Entonces, dejando a la multitud, Jesús regresó a la casa; sus discípulos se acercaron y le dijeron: «Explícanos la parábola de la cizaña en el campo». 

Él les respondió: «El que siembra la buena semilla es el Hijo del hombre; el campo es el mundo; la buena semilla son los que pertenecen al Reino; la cizaña son los que pertenecen al Maligno, y el enemigo que la siembra es el demonio; la cosecha es el fin del mundo y los cosechadores son los ángeles. Así como se arranca la cizaña y se la quema en el fuego, de la misma manera sucederá al fin del mundo. El Hijo del hombre enviará a sus ángeles, y estos quitarán de su Reino todos los escándalos y a los que hicieron el mal, y los arrojarán en el horno ardiente: allí habrá llanto y rechinar de dientes. Entonces los justos resplandecerán como el sol en el Reino de su Padre. ¡El que tenga oídos, que oiga!»

La Palabra me dice


De nuevo Jesús hablando clarito, y sin ocultar nada. Hasta nos explica la parábola, con corazón paciente y generoso. 

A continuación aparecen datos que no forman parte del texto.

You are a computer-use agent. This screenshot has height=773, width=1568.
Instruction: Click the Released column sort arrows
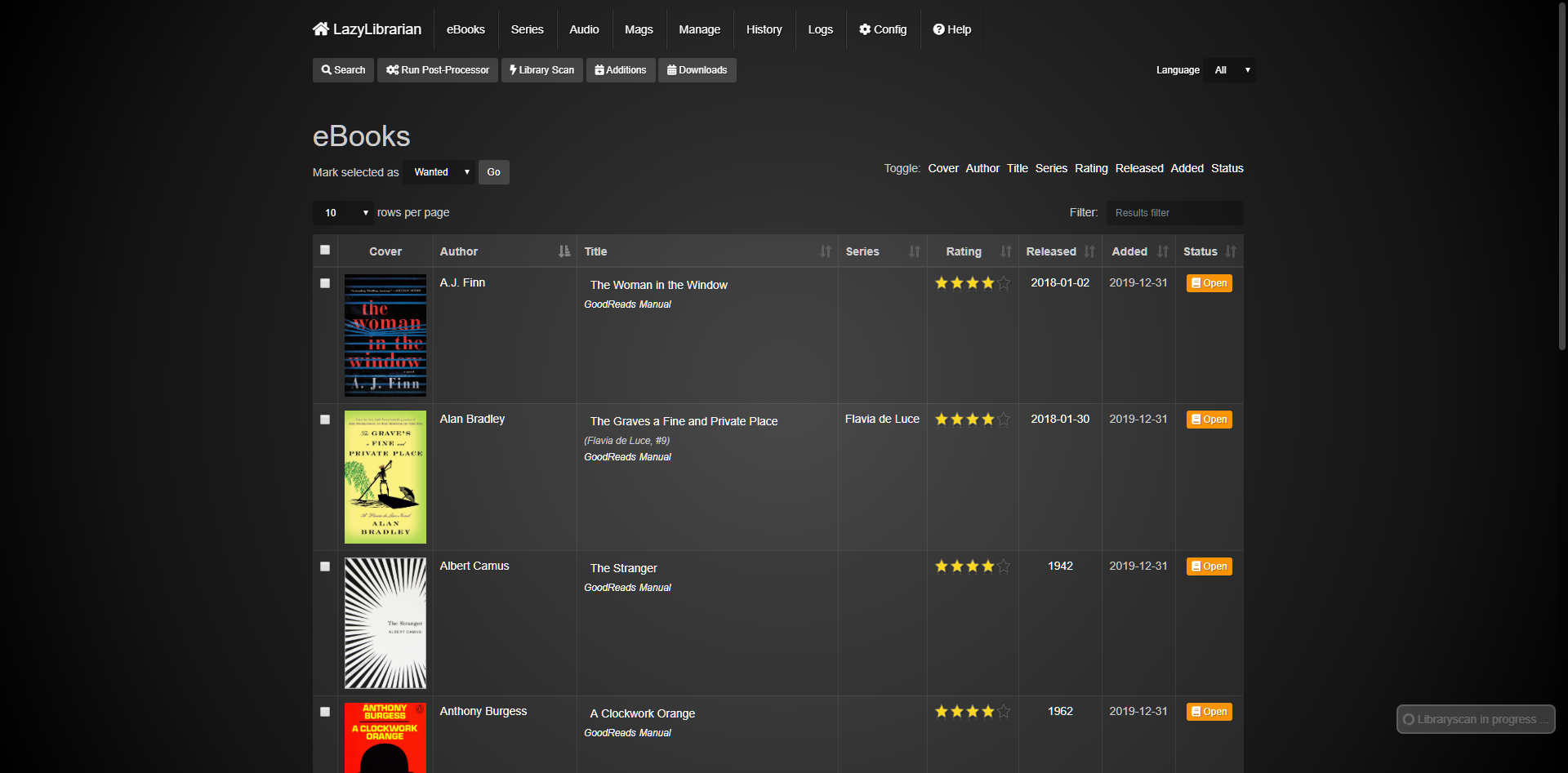coord(1089,251)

Me quedo con la primera parte de este evangelio y me parece ver la semilla crecer en silencio, oculta bajo la tierra; también lo hace la cizaña. Y hasta que no maduran no conviene tocarlas ni arrancarlas. La semilla buena da buen fruto mientras que la cizaña lo arruina o corrompe al fruto bueno. La semilla buena como signo de “la pequeñez de lo cotidiano y en la sencillez de la vida ordinaria; crece de manera invisible, como la levadura en la harina, y así nos libera del desánimo y nos invita a tener confianza incluso cuando nos parece que Dios está ausente. Porque, en realidad, Él siempre nos acompaña y su amor siempre está actuando en nuestro favor” (Papa León XIV). 

Adoptar la lógica de la semilla, de lo pequeño e insignificante qué difícil resulta en este mundo, donde todo pide éxito, brillo y espectáculo. La lógica del evangelio es la humildad, la sencillez, lo oculto.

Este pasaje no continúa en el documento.